Performance tuning and scaling best practices
There are various aspects that influence the performance and ability to scale an Airlock IAM system depending on the precise usage scenario. This article highlights the most common bottlenecks.
Audit log
In Airlock IAM audit log signing is disabled by default. The signature ensures that manipulations of log messages are detectable. The generation of log sequence numbers and digital signatures limits scaling with the number of CPU cores. Disabling audit log signing can speed up the whole system significantly. Audit log messages are still written - but not signed anymore.
To change audit log signing:
- Open the instance configuration (e.g. instances/auth/instance.properties) in an editor.
- To disable set the property “iam.audit-log.signing.enabled” to
false. - To enable set the property “iam.audit-log.signing.enabled” to
true. - Restart the IAM instance to activate the changes.
Database selection
The Data sources (databases, directories) section lists the supported databases.
Choose your database according to your requirements:
- Some of them are known to scale well with the number of users or tokens.
- Others, like the H2 database, are fine for smaller scenarios only.

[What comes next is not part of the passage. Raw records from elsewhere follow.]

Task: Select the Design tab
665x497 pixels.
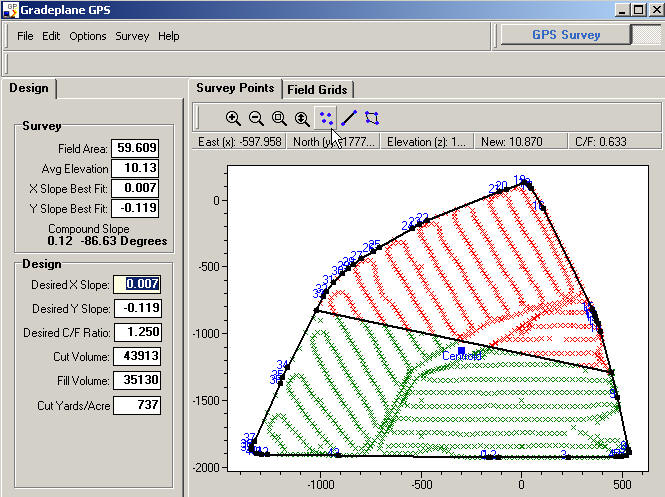Action: coord(29,88)
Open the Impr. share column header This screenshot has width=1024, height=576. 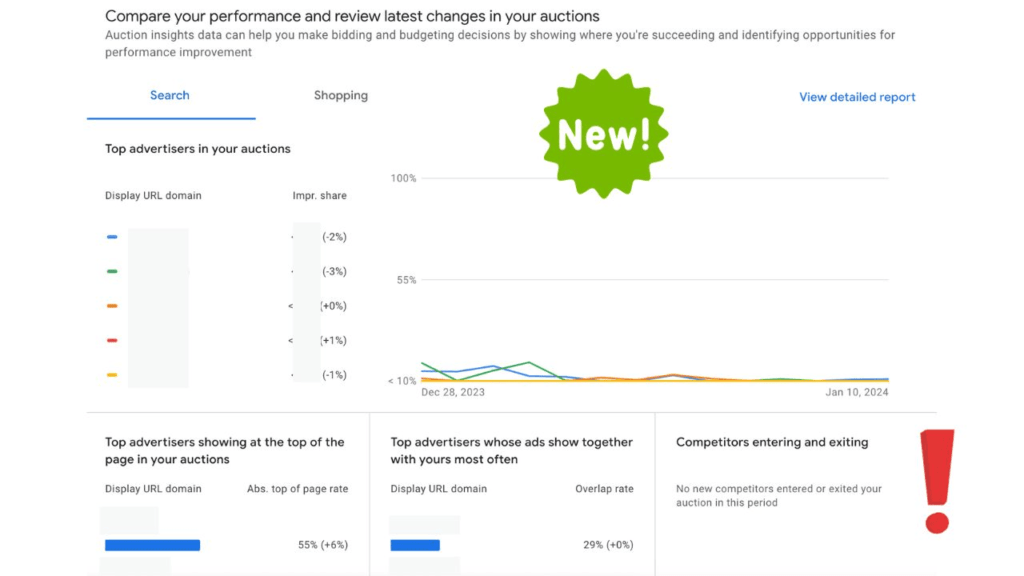coord(320,195)
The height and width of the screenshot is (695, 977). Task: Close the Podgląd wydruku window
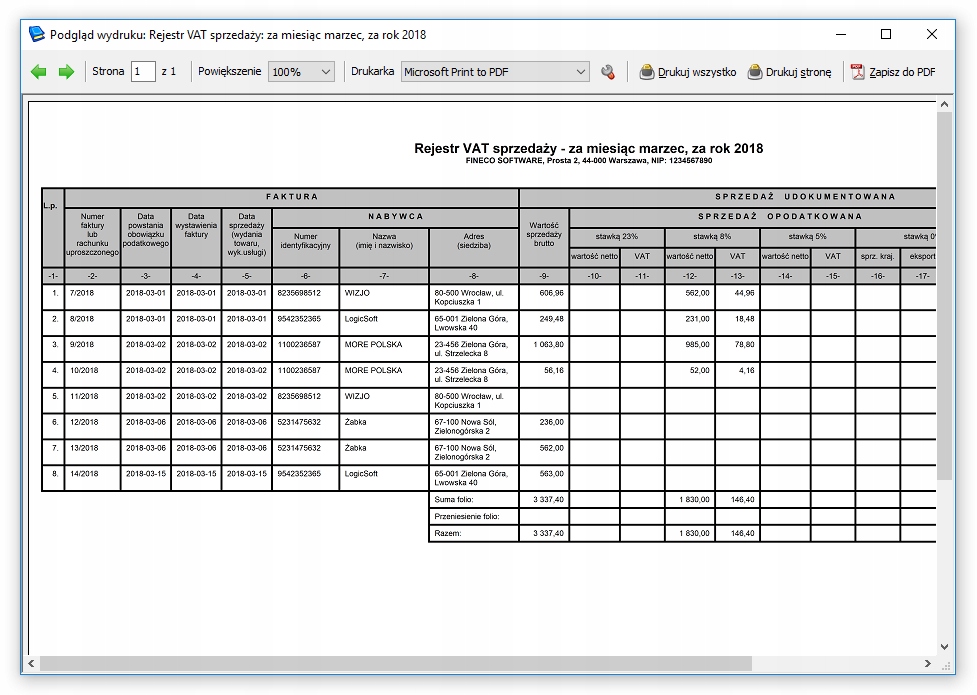coord(932,34)
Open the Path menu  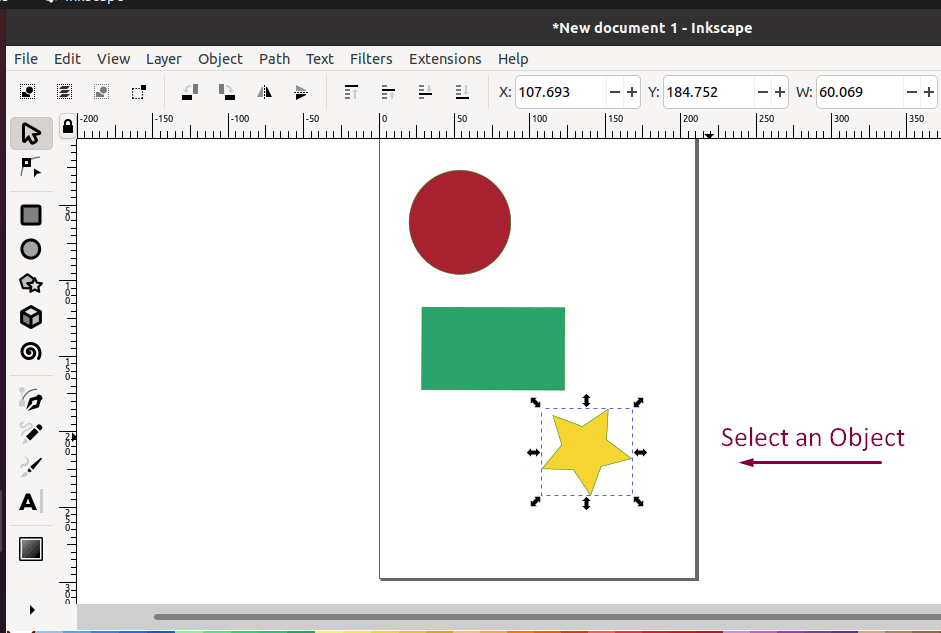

The supported H2 database has limitations, therefore we recommend using it only for testing purposes and for small production scenarios with some hundreds of users.
Limitations of the H2 database:
- H2 uses only one index per logical table at a time in each query.
- The H2 cluster feature imposes additional limitations on performance (result sets are completely loaded into memory).
Database monitoring
The chosen database, as well as the database host, have to be monitored to detect unexpected increasing system load, a high proportion of I/O wait, or inefficient queries due to missing indexes.
Database indices
To scale well, a database needs indices that are based on the most frequent use cases. Since Airlock IAM is highly configurable regarding database fields, the indices have to be set with the knowledge of the field configuration and usage.
IAM defines indices and primary keys in the database schema setup scripts. The database schemas are not updated automatically when updating the Airlock IAM software. Changes to the database schemas have to be performed manually.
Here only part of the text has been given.